**What you will do:** In the listing below, find every line with the string "header" and pull it out.

**Records to process:**
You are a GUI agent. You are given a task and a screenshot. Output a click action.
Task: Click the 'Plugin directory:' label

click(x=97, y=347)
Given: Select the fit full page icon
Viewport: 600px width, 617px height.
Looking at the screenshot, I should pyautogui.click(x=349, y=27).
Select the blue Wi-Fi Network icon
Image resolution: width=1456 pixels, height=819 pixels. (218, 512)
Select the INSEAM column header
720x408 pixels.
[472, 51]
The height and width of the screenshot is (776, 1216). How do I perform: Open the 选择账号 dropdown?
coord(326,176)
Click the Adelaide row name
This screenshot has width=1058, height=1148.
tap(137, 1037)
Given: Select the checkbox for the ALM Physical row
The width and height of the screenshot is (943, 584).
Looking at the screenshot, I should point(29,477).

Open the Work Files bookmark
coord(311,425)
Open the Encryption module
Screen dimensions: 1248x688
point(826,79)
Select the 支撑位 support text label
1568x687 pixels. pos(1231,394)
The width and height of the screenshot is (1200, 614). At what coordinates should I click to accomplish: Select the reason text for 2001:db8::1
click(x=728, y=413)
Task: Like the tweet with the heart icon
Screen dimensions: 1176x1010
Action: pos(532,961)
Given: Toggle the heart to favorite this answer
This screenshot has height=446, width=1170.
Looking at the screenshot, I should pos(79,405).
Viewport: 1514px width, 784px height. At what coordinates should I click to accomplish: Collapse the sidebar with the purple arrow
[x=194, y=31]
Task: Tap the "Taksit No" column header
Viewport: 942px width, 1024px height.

**Your response:**
Select the INSEAM column header
Task: Tap the "Taksit No" column header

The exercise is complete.